La emoción provocada por la buena noticia había hecho que dejaran de pensar en el fosforescente mensaje del vértice —«Ocho de Franklin Square»—, pero ya tendrían tiempo de hacerlo cuando llegaran hasta Peter.

Cuando torcieron al subir la escalera, Katherine se detuvo bruscamente y señaló una sala de estar al otro lado del pasillo. A través del mirador, Langdon distinguió un aerodinámico helicóptero negro que aguardaba silencioso en el césped. A su lado estaba el piloto, de espaldas a ellos, hablando por radio. También había un Escalade negro con los cristales tintados aparcado no muy lejos.

Sin abandonar las sombras, Langdon y Katherine avanzaron hacia la sala y miraron por la ventana para ver si andaba por allí el resto del equipo. Por suerte, la enorme extensión de césped de la catedral estaba desierta.

—Deben de estar en la catedral —aventuró él.

—Pues no —dijo una voz grave detrás de ellos.

Ambos giraron sobre sus talones para ver de quién se trataba. En la puerta de la sala de estar, dos figuras vestidas de negro los apuntaban con sendos fusiles con mira láser.

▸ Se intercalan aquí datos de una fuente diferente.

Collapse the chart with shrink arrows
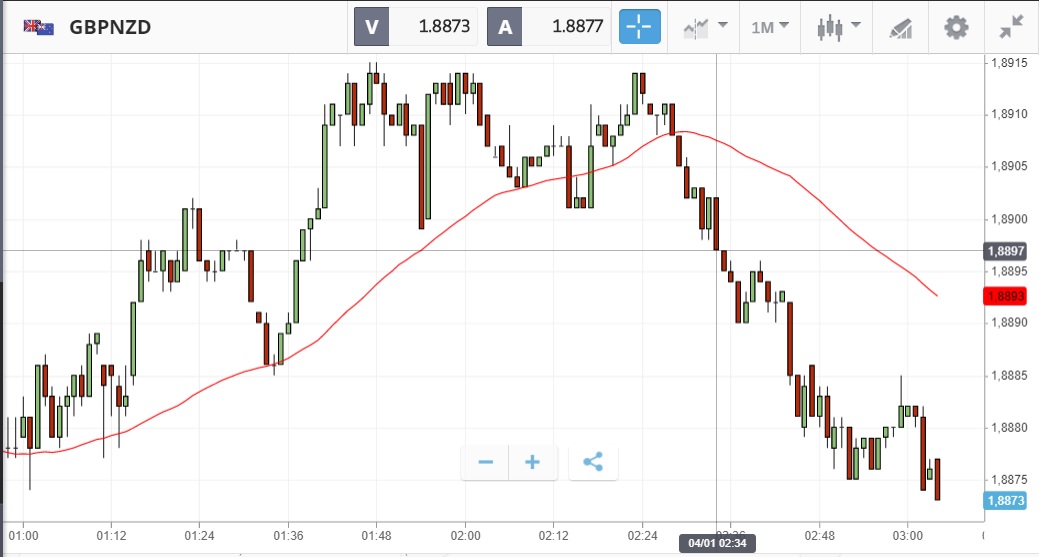 [1011, 27]
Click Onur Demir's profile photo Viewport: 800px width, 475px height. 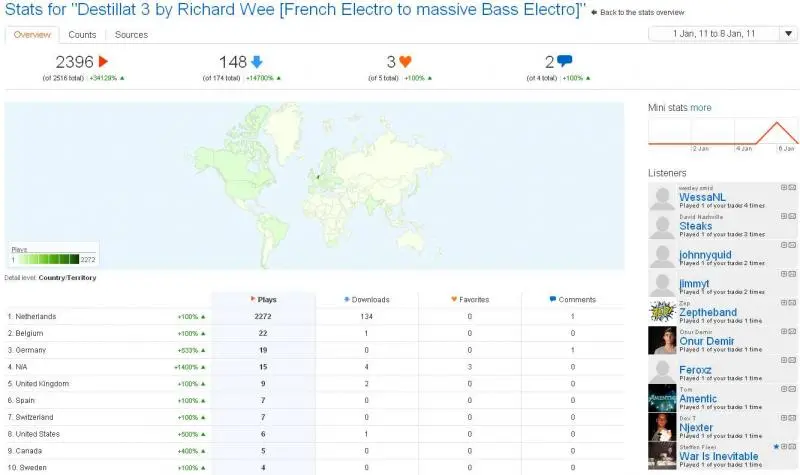(662, 341)
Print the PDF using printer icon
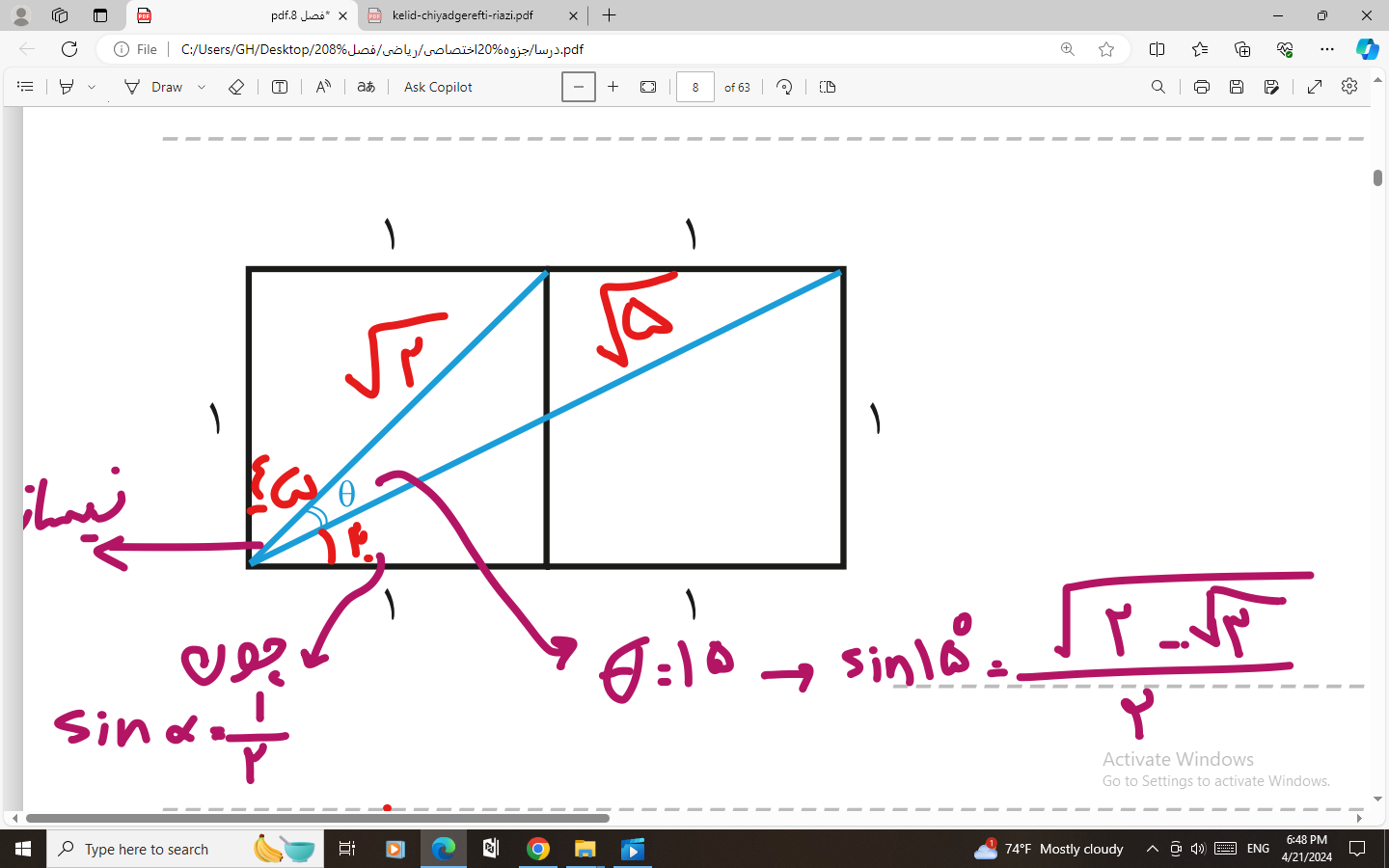The width and height of the screenshot is (1389, 868). click(1201, 87)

Langdon vio un punto rojo que bailoteaba en su pecho.

—Me alegro de volver a verlo, profesor —saludó una ronca voz familiar. Los agentes se apartaron, y el menudo bulto de la directora Sato se abrió paso con facilidad, cruzó la estancia y se detuvo justo delante de Langdon—. Esta noche ha tomado unas decisiones muy poco afortunadas.